Un' intervista ai colleghi (di Angela
Barchielli)
Anno 1999
In considerazione del crescente
interesse dimostrato dal mondo scientifico e professionale per
la pedagogia clinica, ci è sembrato opportuno raccogliere notizie
dirette da quanti hanno fatto di questa scienza la loro professione.
Dall’indagine sono emersi in maniera significativa alcuni degli
aspetti nei confronti dei quali è stato realizzato un intervento
di aiuto. A questo riguardo Simona De Alberti, dal suo studio
in Pavia, dice "E’ presente un diffuso disorientamento da parte
delle figure parentali nella comprensione del proprio ruolo
genitoriale e dei cambiamenti evolutivi del proprio figlio.
Sono, queste difficoltà che impongono al pedagogista clinico
di offrire ai genitori l’opportunità di comprendere e riconoscere
la caratterizzazione evolutiva e non patologica di alcuni disagi
comportamentali dei figli".
Ciò rappresenta un aiuto verso la presa di coscienza delle dinamiche
infantili, un’offerta di sostegno e di indirizzo su come accompagnare
il bambino nella sua crescita: un impegno educativo a cui il
pedagogista clinico può dare sicure risposte.
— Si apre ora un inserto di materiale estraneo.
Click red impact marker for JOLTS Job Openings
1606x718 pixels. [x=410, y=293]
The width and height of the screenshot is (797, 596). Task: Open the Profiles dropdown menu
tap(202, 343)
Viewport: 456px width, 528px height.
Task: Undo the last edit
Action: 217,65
L’aiuto può essere
offerto a soggetti di ogni età, al singolo come al gruppo, in
studi professionali, in atelier, in scuole o in Istituti.
Tutte queste opportunità professionali sono ampiamente rappresentate
dall’attività dl Maria Fiore, pedagogista clinico di Vasto (Chieti)
che contemporaneamente al lavoro esercitato nel proprio studio,
espleta varie altre attività, fra cui "consulenza pedagogico-clinica
In una scuola materna privata di Vasto, animazione presso scuole
elementari di vari comuni della Toscana e aggiornamento a insegnanti
di ogni ordine e grado per conto di alcuni Provveditorati italiani".
Anche Anna La Mattina di Cinisi (Palermo) al lavoro nel suo
studio privato affianca l’ impegno in scuole della propria zona
e in aggiornamenti in enti pubblici e privati fra cui l’ENFAP
di Trieste. Domenico Nardella, pedagogista clinico di Torino,
oltre all’attività di studio fa formazione presso aziende private
a funzionari e quadri intermedi a livello singolo (sviluppo
personale) e di aula. Collabora inoltre con i Centri Educativi
Salesiani per interventi di aiuto a preadolescenti e adolescenti.